Michaelis-Menten Kinetics

  • Equation: V0 = \frac{V{max}[S]}{K_m + [S]}
  • Vmax: Maximum reaction velocity at saturation.
  • Km: Substrate concentration at half Vmax; indicates enzyme affinity.
  • Graphs: Shows hyperbolic relationship of [S] vs. V0.

Inhibition Types

  • Competitive Inhibition: Inhibitor competes for active site; increases Km without changing Vmax.
  • Non-competitive Inhibition: Inhibitor binds allosterically; decreases Vmax without changing Km.

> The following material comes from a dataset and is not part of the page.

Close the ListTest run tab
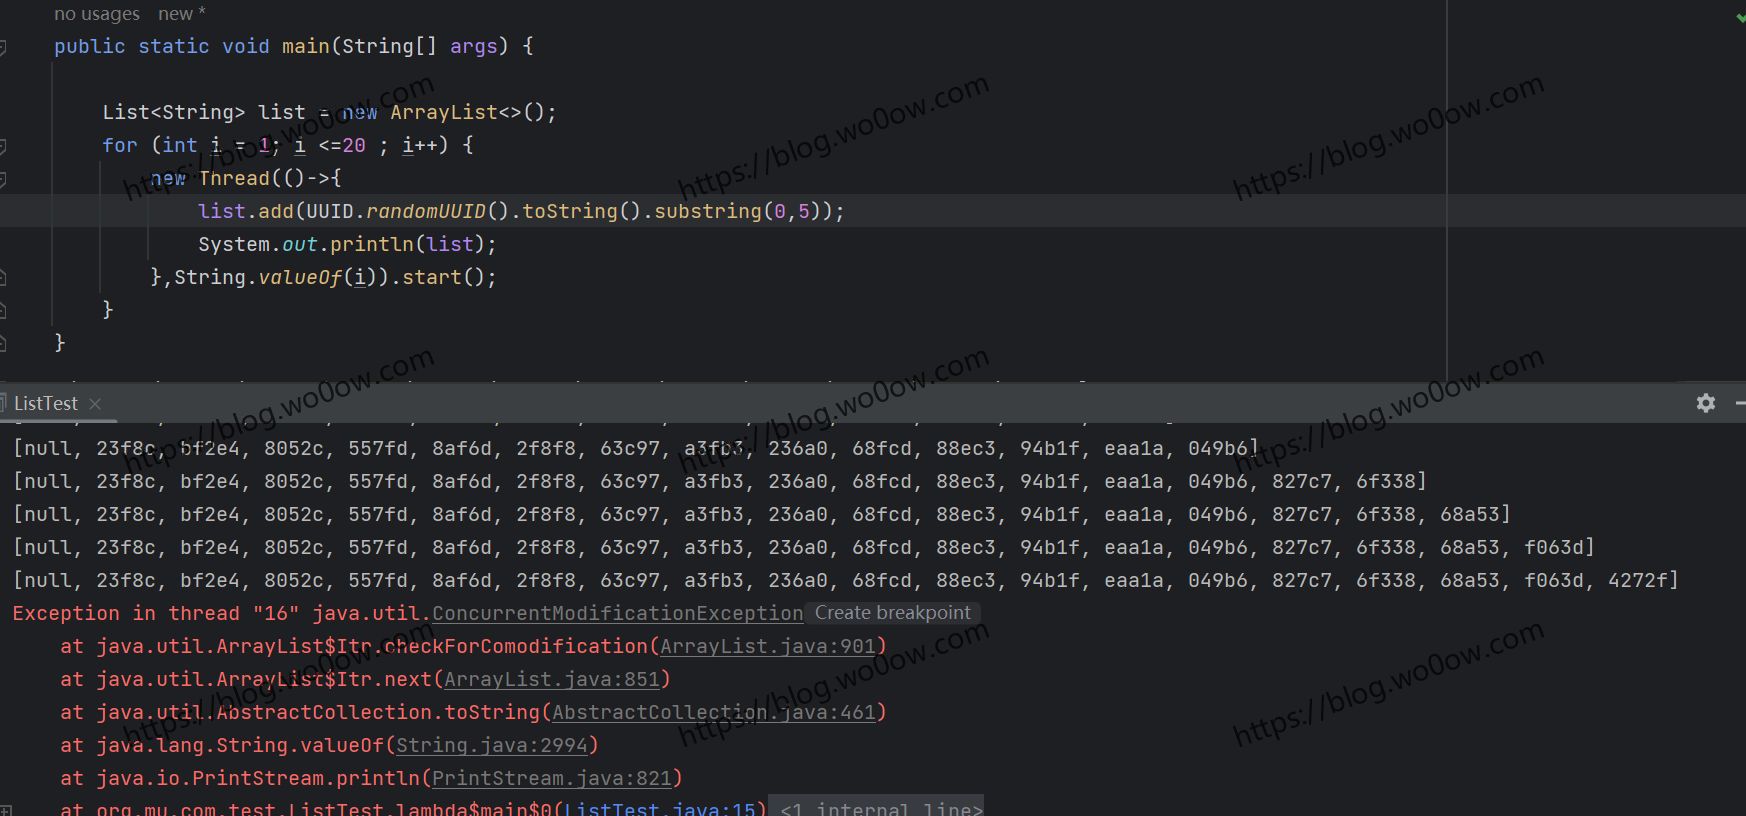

Regulation of Enzyme Activity

  • Allosteric Regulation: Binding affects activity positively or negatively.
  • Covalent Regulation: Modification via phosphorylation/dephosphorylation.
  • Feedback Inhibition: Regulatory mechanism in metabolic pathways.

Clinical Relevance

  • Enzyme levels can indicate tissue damage or disease when altered.
  • Blood plasma protein measurements are common in diagnostics.

Summary Points

  • Enzymes increase reaction rates without altering equilibrium.
  • Kinetics influenced by substrate conditions, temperature, and inhibitors.
  • Various inhibition modes and regulatory mechanisms modulate enzyme function.